Things are almost starting to feel like normal between us when, horror of horrors . . . the VTs make a beeline for our table.

‘No!’ I say through gritted teeth. ‘Don’t look now but Dr Frankenstein’s two latest monsters are headed our way.’

‘Who?’ says Aubrey, looking up. ‘Oh, hi!’ She waves.

‘What are you
doing
?’

‘Just being friendly,’ says Aubrey.

‘Right, well I’m off.’ I stand up. I’m not staying to listen to what gems of sarcasm the VTs have been saving up all morning.

‘Don’t go,’ says Aubrey. Although I’m not entirely sure she sounds as though she means it.

‘It’s crumble and custard for dessert,’ I say. I may as well get some as an excuse for leaving the table.

‘Ooh. Get me some,’ says Aubrey, beaming.

‘Yes,’ says Livvy as she approaches. ‘Get us some too, would you, Skye?’ and flashes me a sugary smile. ‘We promise we won’t make any jokes about this morning,’ she adds.

Right, so she’s turning me into her slave as a bribe.

‘’Kay,’ I grunt. ‘Be back in a minute.’

I fix my eyes on the food counters so that I don’t have to make eye contact with the VTs, and join the end of the queue. I am just wondering how I will be able to balance four helpings of crumble and custard on one tray when I hear someone say, ‘Hey.’

I look up and see Finn. Can this day get any worse?

‘Wow. You look in a good mood,’ he says. ‘Are you always so grumpy, or do you just save it for me?’

‘Haven’t you got anyone else to stalk?’ I mutter.

He laughs. ‘Not right now, no.’

I chew the sides of my mouth. What can I say to make him go away? If Aubrey sees me talking to him, she’ll come over and then I’ll have them both round at my house every evening and before I know it they will probably be smooching on the sofa. (HIDEOUS THOUGHT ALERT!)

I have reached the front of the queue and I’m loading my tray with four portions of dessert. Knowing my luck, Finn will say something clever such as, ‘On a cake diet, are we?’

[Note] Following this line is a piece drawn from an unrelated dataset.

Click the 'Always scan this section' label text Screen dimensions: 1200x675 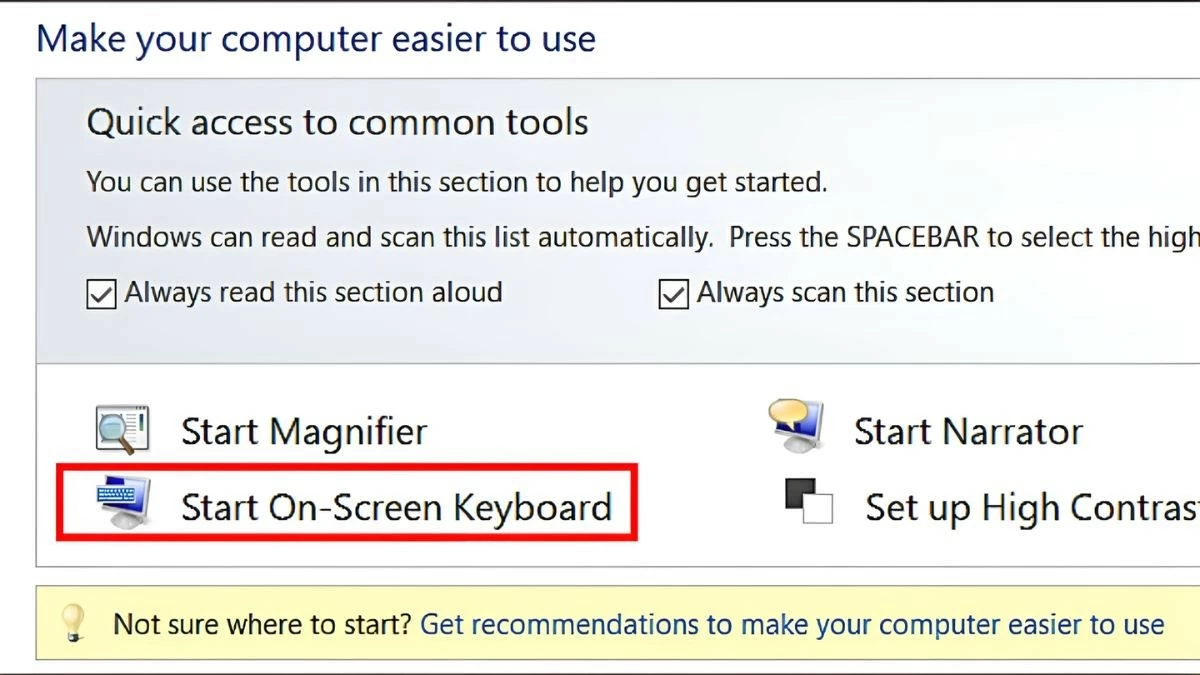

‘So listen,’ he is saying. ‘I’m sorry about what happened this morning. You shouldn’t take any notice of people like the twins. People who post videos of other people’s accidents should be shot if you ask me—’

‘Videos?
What?
’ I whirl round in shock, wanting to find out
exactly
what video he is talking about.

Unfortunately I forget I am holding a tray full of crumble and custard.

‘Watch it!’ Finn shouts.

But it is too late. Four bowls of hot dessert have flipped up in the air. I watch in disbelief as they seem to slow down and then speed up as they fall towards me.

I am soaking. Dripping. Bathed from top to toe in hot, slimy, yellow gunge.

And everyone is laughing at me. For the second time today.

I am sitting in my room. I have barricaded the door so that no one can come in. I am thinking of never coming out ever again. Although that would make the need to eat, wash and have a pee pretty tricky. But I am not going to dwell on that now. I have far too much else to think about.

I thought the school day would never end. I ran out of the hall and headed to the loos after the Custard Incident. All I could think was: I need to hide! Everyone was pointing at me and laughing – some people were even on their feet clapping and whooping. Luckily I had so much custard in my eyes that I couldn’t see that clearly, so I missed the expressions on their faces. I bet a load of them got the whole thing on their phones. I shall probably be having flashbacks for the rest of my life and need to go into therapy.

Mind you, then I could write a book about it. Mrs Ball the librarian says that ‘everything is material’ for a writer, which means that even bad things that happen can be turned into stories.